» **WHAT THE TASK REQUIRES**
Would you restate the entries below exactly, keeping every line?

» **Stored dataset items**
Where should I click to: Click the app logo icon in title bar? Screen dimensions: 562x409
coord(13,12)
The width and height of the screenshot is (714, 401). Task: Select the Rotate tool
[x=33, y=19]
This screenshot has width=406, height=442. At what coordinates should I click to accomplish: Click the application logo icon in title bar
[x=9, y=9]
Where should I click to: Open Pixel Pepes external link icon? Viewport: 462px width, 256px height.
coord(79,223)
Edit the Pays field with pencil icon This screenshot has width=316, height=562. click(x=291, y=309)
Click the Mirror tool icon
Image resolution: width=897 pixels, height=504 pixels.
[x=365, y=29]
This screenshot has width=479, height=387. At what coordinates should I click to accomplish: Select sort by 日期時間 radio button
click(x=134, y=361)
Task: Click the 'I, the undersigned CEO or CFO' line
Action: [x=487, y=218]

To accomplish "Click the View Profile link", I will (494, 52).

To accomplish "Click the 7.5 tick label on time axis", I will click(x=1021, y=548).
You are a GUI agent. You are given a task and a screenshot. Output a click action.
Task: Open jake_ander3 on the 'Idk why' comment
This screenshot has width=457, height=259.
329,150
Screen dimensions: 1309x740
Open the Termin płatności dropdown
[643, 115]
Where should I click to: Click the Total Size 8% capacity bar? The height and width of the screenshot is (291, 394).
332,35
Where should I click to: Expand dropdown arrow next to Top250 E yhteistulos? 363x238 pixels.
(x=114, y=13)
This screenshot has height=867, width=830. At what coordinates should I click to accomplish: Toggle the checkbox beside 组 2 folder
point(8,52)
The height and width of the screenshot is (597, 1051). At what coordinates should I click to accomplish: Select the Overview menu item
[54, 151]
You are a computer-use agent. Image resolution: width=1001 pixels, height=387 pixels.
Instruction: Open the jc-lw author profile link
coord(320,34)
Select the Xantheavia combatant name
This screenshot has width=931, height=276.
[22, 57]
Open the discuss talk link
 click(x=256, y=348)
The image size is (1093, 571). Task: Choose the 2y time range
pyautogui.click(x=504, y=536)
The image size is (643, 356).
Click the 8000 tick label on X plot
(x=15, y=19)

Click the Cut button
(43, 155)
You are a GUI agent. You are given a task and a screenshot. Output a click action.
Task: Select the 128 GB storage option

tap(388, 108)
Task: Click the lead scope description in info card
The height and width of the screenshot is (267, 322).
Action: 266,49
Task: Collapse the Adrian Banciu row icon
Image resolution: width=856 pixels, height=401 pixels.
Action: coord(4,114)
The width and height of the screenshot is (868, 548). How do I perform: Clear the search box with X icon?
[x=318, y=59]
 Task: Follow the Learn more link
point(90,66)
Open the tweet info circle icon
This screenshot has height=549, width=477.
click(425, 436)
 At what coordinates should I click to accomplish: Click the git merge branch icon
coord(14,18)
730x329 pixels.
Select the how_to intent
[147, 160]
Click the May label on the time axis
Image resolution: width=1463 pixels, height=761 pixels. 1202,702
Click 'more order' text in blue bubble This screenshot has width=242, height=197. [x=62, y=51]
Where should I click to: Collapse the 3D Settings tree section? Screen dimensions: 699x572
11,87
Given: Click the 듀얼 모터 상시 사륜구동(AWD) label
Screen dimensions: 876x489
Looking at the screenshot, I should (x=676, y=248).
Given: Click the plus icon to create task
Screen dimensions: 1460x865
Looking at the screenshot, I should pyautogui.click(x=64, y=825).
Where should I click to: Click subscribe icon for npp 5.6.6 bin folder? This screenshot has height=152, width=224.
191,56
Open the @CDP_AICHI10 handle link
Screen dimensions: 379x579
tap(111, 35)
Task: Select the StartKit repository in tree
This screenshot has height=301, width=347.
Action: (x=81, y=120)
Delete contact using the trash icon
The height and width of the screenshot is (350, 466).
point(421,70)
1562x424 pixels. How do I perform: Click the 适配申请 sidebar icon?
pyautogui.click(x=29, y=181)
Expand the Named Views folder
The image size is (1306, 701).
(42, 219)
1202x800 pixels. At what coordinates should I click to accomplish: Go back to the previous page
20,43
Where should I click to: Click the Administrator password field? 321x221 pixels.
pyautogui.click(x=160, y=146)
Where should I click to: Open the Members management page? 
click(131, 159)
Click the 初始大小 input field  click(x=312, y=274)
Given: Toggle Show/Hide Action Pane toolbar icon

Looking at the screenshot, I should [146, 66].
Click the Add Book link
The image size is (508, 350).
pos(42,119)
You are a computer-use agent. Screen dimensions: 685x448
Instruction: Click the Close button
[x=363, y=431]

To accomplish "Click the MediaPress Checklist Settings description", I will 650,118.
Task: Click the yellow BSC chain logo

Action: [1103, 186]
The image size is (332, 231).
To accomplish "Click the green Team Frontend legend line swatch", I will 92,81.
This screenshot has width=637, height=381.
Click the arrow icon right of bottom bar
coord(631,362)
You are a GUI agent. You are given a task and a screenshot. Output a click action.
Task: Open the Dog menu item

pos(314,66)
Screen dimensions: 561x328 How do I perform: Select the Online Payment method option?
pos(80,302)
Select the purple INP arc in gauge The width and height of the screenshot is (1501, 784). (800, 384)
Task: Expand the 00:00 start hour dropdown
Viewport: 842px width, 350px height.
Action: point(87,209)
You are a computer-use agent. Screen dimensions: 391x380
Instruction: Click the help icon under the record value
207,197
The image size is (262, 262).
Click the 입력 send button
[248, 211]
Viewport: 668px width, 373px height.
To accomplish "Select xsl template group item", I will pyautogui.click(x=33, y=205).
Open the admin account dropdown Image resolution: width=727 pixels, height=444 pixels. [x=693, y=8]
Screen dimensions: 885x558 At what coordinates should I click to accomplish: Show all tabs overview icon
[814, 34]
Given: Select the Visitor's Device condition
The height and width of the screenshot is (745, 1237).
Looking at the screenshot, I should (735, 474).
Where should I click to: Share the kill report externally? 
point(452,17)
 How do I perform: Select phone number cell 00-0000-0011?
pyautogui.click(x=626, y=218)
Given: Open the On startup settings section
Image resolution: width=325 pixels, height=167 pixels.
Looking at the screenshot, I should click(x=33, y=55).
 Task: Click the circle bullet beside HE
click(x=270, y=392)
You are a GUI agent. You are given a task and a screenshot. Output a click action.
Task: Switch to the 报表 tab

» **RESPONSE TO THIS EXERCISE**
Where should I click to: Click the app logo icon in title bar? Screen dimensions: 562x409
coord(13,12)
The width and height of the screenshot is (714, 401). Task: Select the Rotate tool
[x=33, y=19]
This screenshot has width=406, height=442. At what coordinates should I click to accomplish: Click the application logo icon in title bar
[x=9, y=9]
Where should I click to: Open Pixel Pepes external link icon? Viewport: 462px width, 256px height.
coord(79,223)
Edit the Pays field with pencil icon This screenshot has width=316, height=562. click(x=291, y=309)
Click the Mirror tool icon
Image resolution: width=897 pixels, height=504 pixels.
[x=365, y=29]
This screenshot has width=479, height=387. At what coordinates should I click to accomplish: Select sort by 日期時間 radio button
click(x=134, y=361)
Task: Click the 'I, the undersigned CEO or CFO' line
Action: [x=487, y=218]

To accomplish "Click the View Profile link", I will (494, 52).

To accomplish "Click the 7.5 tick label on time axis", I will click(x=1021, y=548).
You are a GUI agent. You are given a task and a screenshot. Output a click action.
Task: Open jake_ander3 on the 'Idk why' comment
This screenshot has width=457, height=259.
329,150
Screen dimensions: 1309x740
Open the Termin płatności dropdown
[643, 115]
Where should I click to: Click the Total Size 8% capacity bar? The height and width of the screenshot is (291, 394).
332,35
Where should I click to: Expand dropdown arrow next to Top250 E yhteistulos? 363x238 pixels.
(x=114, y=13)
This screenshot has height=867, width=830. At what coordinates should I click to accomplish: Toggle the checkbox beside 组 2 folder
point(8,52)
The height and width of the screenshot is (597, 1051). At what coordinates should I click to accomplish: Select the Overview menu item
[54, 151]
You are a computer-use agent. Image resolution: width=1001 pixels, height=387 pixels.
Instruction: Open the jc-lw author profile link
coord(320,34)
Select the Xantheavia combatant name
This screenshot has width=931, height=276.
[22, 57]
Open the discuss talk link
 click(x=256, y=348)
The image size is (1093, 571). Task: Choose the 2y time range
pyautogui.click(x=504, y=536)
The image size is (643, 356).
Click the 8000 tick label on X plot
(x=15, y=19)

Click the Cut button
(43, 155)
You are a GUI agent. You are given a task and a screenshot. Output a click action.
Task: Select the 128 GB storage option

tap(388, 108)
Task: Click the lead scope description in info card
The height and width of the screenshot is (267, 322).
Action: 266,49
Task: Collapse the Adrian Banciu row icon
Image resolution: width=856 pixels, height=401 pixels.
Action: coord(4,114)
The width and height of the screenshot is (868, 548). How do I perform: Clear the search box with X icon?
[x=318, y=59]
 Task: Follow the Learn more link
point(90,66)
Open the tweet info circle icon
This screenshot has height=549, width=477.
click(425, 436)
 At what coordinates should I click to accomplish: Click the git merge branch icon
coord(14,18)
730x329 pixels.
Select the how_to intent
[147, 160]
Click the May label on the time axis
Image resolution: width=1463 pixels, height=761 pixels. 1202,702
Click 'more order' text in blue bubble This screenshot has width=242, height=197. [x=62, y=51]
Where should I click to: Collapse the 3D Settings tree section? Screen dimensions: 699x572
11,87
Given: Click the 듀얼 모터 상시 사륜구동(AWD) label
Screen dimensions: 876x489
Looking at the screenshot, I should (x=676, y=248).
Given: Click the plus icon to create task
Screen dimensions: 1460x865
Looking at the screenshot, I should pyautogui.click(x=64, y=825).
Where should I click to: Click subscribe icon for npp 5.6.6 bin folder? This screenshot has height=152, width=224.
191,56
Open the @CDP_AICHI10 handle link
Screen dimensions: 379x579
tap(111, 35)
Task: Select the StartKit repository in tree
This screenshot has height=301, width=347.
Action: (x=81, y=120)
Delete contact using the trash icon
The height and width of the screenshot is (350, 466).
point(421,70)
1562x424 pixels. How do I perform: Click the 适配申请 sidebar icon?
pyautogui.click(x=29, y=181)
Expand the Named Views folder
The image size is (1306, 701).
(42, 219)
1202x800 pixels. At what coordinates should I click to accomplish: Go back to the previous page
20,43
Where should I click to: Click the Administrator password field? 321x221 pixels.
pyautogui.click(x=160, y=146)
Where should I click to: Open the Members management page? 
click(131, 159)
Click the 初始大小 input field  click(x=312, y=274)
Given: Toggle Show/Hide Action Pane toolbar icon

Looking at the screenshot, I should [146, 66].
Click the Add Book link
The image size is (508, 350).
pos(42,119)
You are a computer-use agent. Screen dimensions: 685x448
Instruction: Click the Close button
[x=363, y=431]

To accomplish "Click the MediaPress Checklist Settings description", I will 650,118.
Task: Click the yellow BSC chain logo

Action: [1103, 186]
The image size is (332, 231).
To accomplish "Click the green Team Frontend legend line swatch", I will 92,81.
This screenshot has width=637, height=381.
Click the arrow icon right of bottom bar
coord(631,362)
You are a GUI agent. You are given a task and a screenshot. Output a click action.
Task: Open the Dog menu item

pos(314,66)
Screen dimensions: 561x328 How do I perform: Select the Online Payment method option?
pos(80,302)
Select the purple INP arc in gauge The width and height of the screenshot is (1501, 784). (800, 384)
Task: Expand the 00:00 start hour dropdown
Viewport: 842px width, 350px height.
Action: point(87,209)
You are a computer-use agent. Screen dimensions: 391x380
Instruction: Click the help icon under the record value
207,197
The image size is (262, 262).
Click the 입력 send button
[248, 211]
Viewport: 668px width, 373px height.
To accomplish "Select xsl template group item", I will pyautogui.click(x=33, y=205).
Open the admin account dropdown Image resolution: width=727 pixels, height=444 pixels. [x=693, y=8]
Screen dimensions: 885x558 At what coordinates should I click to accomplish: Show all tabs overview icon
[814, 34]
Given: Select the Visitor's Device condition
The height and width of the screenshot is (745, 1237).
Looking at the screenshot, I should (735, 474).
Where should I click to: Share the kill report externally? 
point(452,17)
 How do I perform: Select phone number cell 00-0000-0011?
pyautogui.click(x=626, y=218)
Given: Open the On startup settings section
Image resolution: width=325 pixels, height=167 pixels.
Looking at the screenshot, I should click(x=33, y=55).
 Task: Click the circle bullet beside HE
click(x=270, y=392)
You are a GUI agent. You are given a task and a screenshot. Output a click action.
Task: Switch to the 报表 tab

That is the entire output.